The IIJA has the potential to reduce the gap in spending on deferred infrastructure maintenance, but it will not be a panacea for reducing states’ infrastructure liabilities. Most significantly, ongoing inflation and rising interest rates are likely to increase the costs of planned projects well beyond initial estimates, which would diminish the impact of new funding. Indeed, construction cost increases have outpaced the consumer price index (CPI-U) over the last two years (Figure 2).

The aggregate indexes illustrate a pronounced general upward trend in construction costs but mask variations across different construction material sectors and states. The American Association of State Highway and Transportation Officials reports that material cost increases for its members have ranged from 15% to a doubling or tripling in some markets over the last year.  Higher costs can also dramatically increase the lead times for procurement and delivery of many construction materials and lead to unpredictability in their availability and project delays that further increase costs.

Finally, although most of the funds provided by the IIJA will be allocated directly to states via formula, about a quarter will be awarded through competitive grant programs. Competitive awards such as these are often used to target policy priorities more effectively—for example, by scoring applicants based on factors such as equity or cost-benefit analyses. Still, they also can pose challenges.

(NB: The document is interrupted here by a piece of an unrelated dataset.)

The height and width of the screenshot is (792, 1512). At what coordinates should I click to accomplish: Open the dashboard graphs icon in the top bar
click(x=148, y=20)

For example, small and historically underserved communities may lack the resources to prepare successful applications for competitive grants or to manage federal grant requirements when they do succeed. And that can exacerbate existing equity challenges that discretionary programs may be designed to mitigate. Further, the uncertainty around discretionary awards can hamper state and local government capital planning and budgets. Such factors typically delay projects as well, given the amount of time required to award funding.

The IIJA represents the largest federal investment in public infrastructure in more than a generation. It provides states and localities with more than $200 billion in new federal funding for transportation and water systems over the next five years, which represents a meaningful down payment toward retiring the $1 trillion in deferred maintenance liabilities that states have accumulated over the last 50 years. Cost increases and supply chain challenges may limit the IIJA’s impact, but the bill provides an opportunity for renewed public interest and investment to deal with immediate issues and to build transportation and water systems that can meet the needs and challenges of today, as well as last into the next century.

Emma Wei is an associate manager, Ronald Mak is an associate, and Stephanie Connelly is a principal associate with Pew’s state fiscal policy project.